Posted September 21, 2020
By Rebekah Friedman, communications manager, rebekahb@mailbox.sc.edu, 803-576-7270
From leading boards to mentoring students, School of Journalism and Mass Communications instructor Kelly Davis has long been a formidable force in the public relations profession. Now, her efforts have earned her one of the profession’s highest honors — acceptance into the Public Relations Society of America’s College of Fellows.
Founded in 1989, the College of Fellows recognizes PRSA members who have advanced the profession and made a measurable impact in their communities. To be admitted, applicants must have 20 years of experience, explain 20 accomplishments, provide 20 references and six letters of support, and pass a rigorous, peer-reviewed vetting process. Fewer than two percent of PRSA members earn the designation. Davis is one of just 15 nationwide to be admitted into this year’s class and only the sixth from PRSA’s South Carolina chapter.
“We actually went a very long time without having any fellows, and now in the past seven years we’ve inducted four people from South Carolina, who are all women,” she says. “It’s just an incredible honor to be able to join this group of people.”
Davis is a 1998 MMC graduate and was named one the school’s Distinguished Alumni in 2015.
She joined the school’s faculty in 2017, bringing with her a spectrum of experience spanning the agency, corporate, nonprofit and government sectors.
“It felt like such a natural transition when I was able to join the faculty to continue doing that work,” she says. “I am still and will always be an alum, and I’m really proud to be a part of that network.
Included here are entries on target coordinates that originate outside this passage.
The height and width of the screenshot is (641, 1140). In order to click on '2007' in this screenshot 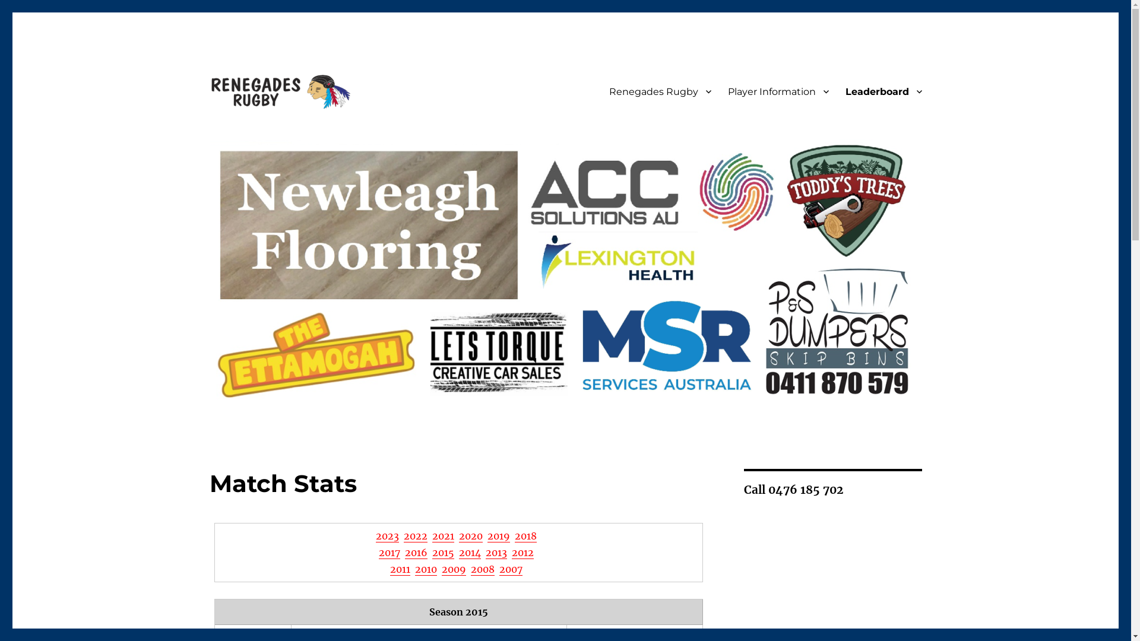, I will do `click(511, 569)`.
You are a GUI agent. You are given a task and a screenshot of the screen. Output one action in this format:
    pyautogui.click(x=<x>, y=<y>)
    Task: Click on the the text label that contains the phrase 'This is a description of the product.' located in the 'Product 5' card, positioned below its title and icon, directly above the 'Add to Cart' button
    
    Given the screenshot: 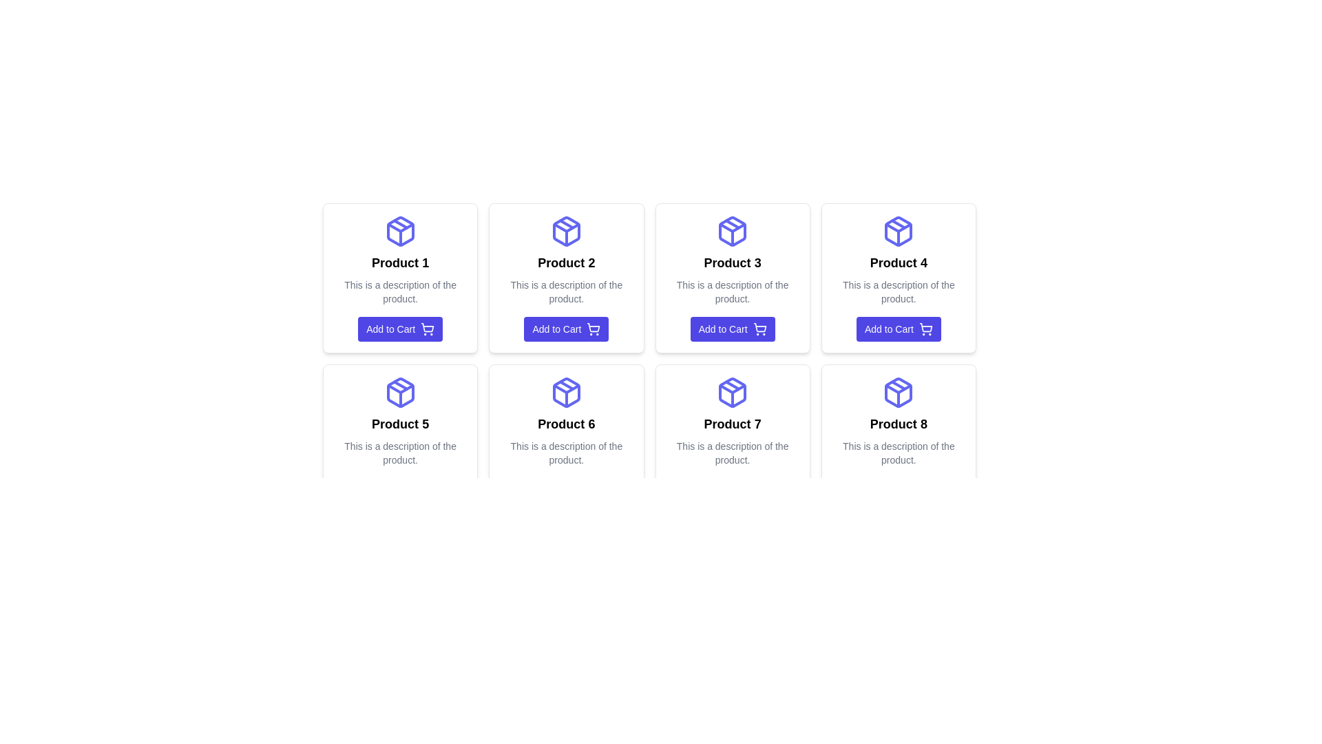 What is the action you would take?
    pyautogui.click(x=399, y=453)
    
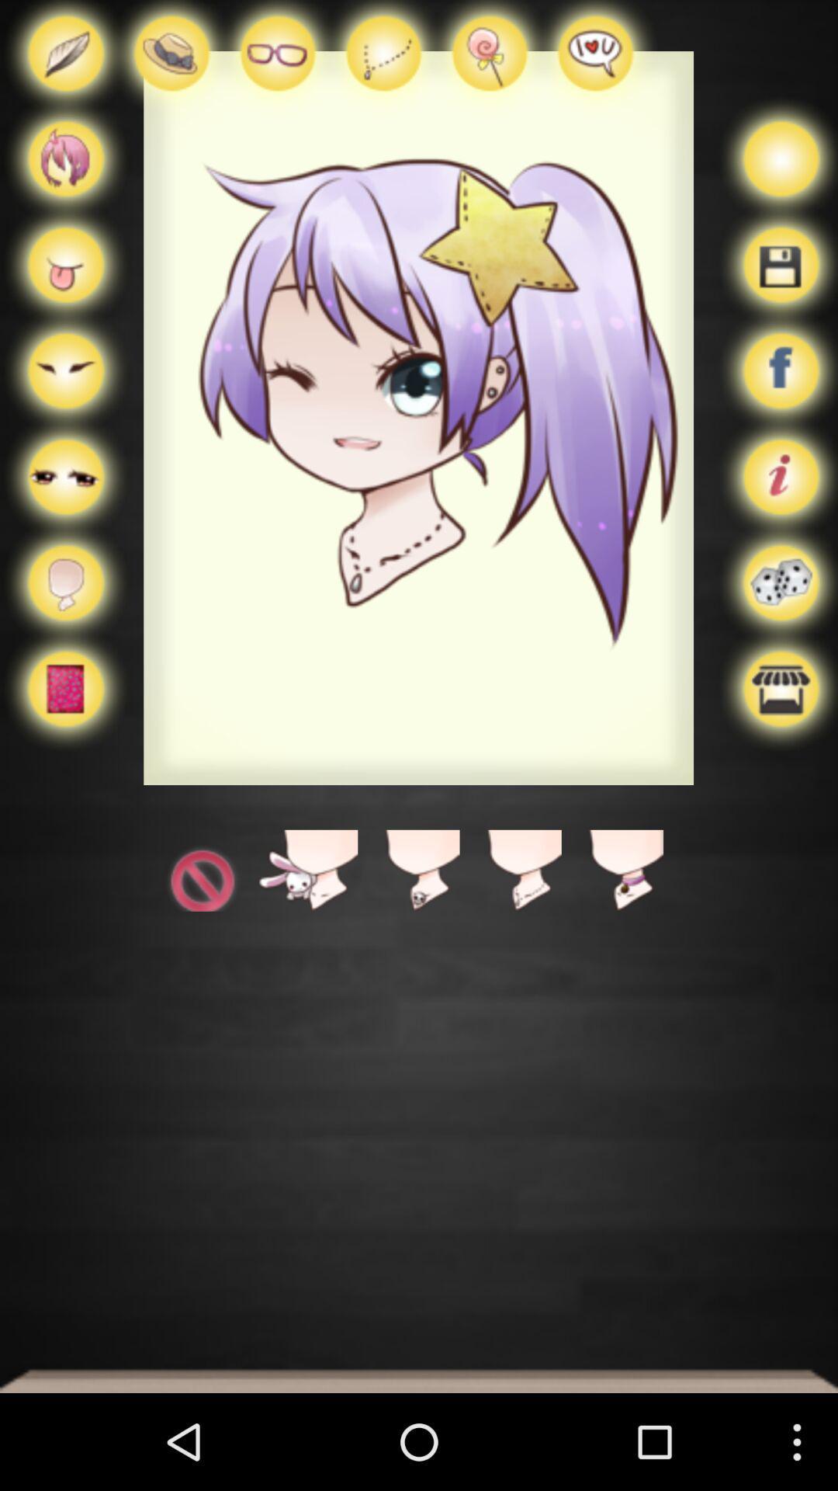 The width and height of the screenshot is (838, 1491). What do you see at coordinates (776, 397) in the screenshot?
I see `the facebook icon` at bounding box center [776, 397].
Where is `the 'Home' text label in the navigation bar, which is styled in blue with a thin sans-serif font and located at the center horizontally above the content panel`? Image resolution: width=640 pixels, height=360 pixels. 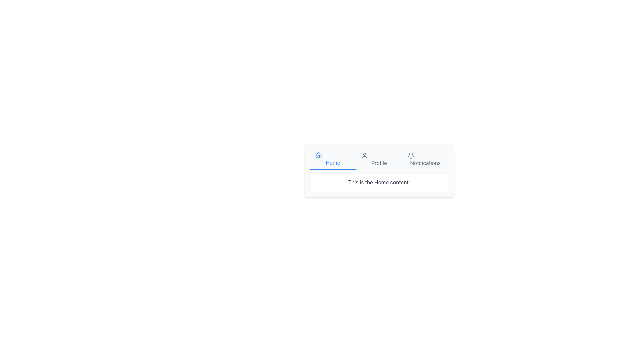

It’s great to have a foot on each side of that fence and to have a network of professionals that I can tap into as guest speakers, mentors or working directly with our classes in a client capacity.”
A two-time SCPRSA president and PRSA National board member, she’s advised the university’s PRSSA student chapter and earned dozens of awards over the course of her career, notably four Best in Shows and a 2007 W. Thomas Duke Distinguished Public Relations Practitioner of the Year Award, both from SCPRSA.
Other highlights from Davis’ career include advancing tobacco control policy in South Carolina through the 2010 passage of the cigarette tax increase and managing the public relations and community outreach for Richland County School District Two’s $306 million bond referendum in 2008.
“She is just the consummate public relations professional and always has been to me,” says Amy Coward, a 1987 SJMC alumna who was inducted into the College of Fellows in 2014. “She has had such great experience as an independent practitioner, in the agency setting and in different non-profit organizations where she had true impact on the cause that she was working on. And then to add to that as the cherry on top, she’s done so much for the future of the profession.”
Those contributions to the profession go beyond teaching. From 2015-2017, Davis served on the College of Information and Communications’ Alumni Society. As a member and eventual chair, she helped grow the college’s student mentoring program by opening participation to non-alumni and recruiting more graduates from the library and information science field.
“Because I was so involved in PRSA, I naturally had a relationship with the PRSSA chapter and knew a lot of students, mentored them, had interns from USC, just got to know so many more people involved in the program through that,” she says. “So, when the opportunity arose a number of years ago to get involved in the Alumni Society I was so excited to have that opportunity to contribute in a different way.”
Due to COVID-19, Davis will be honored in a virtual celebration on Oct. 25. She and the other 2020 members will be formally inducted next year.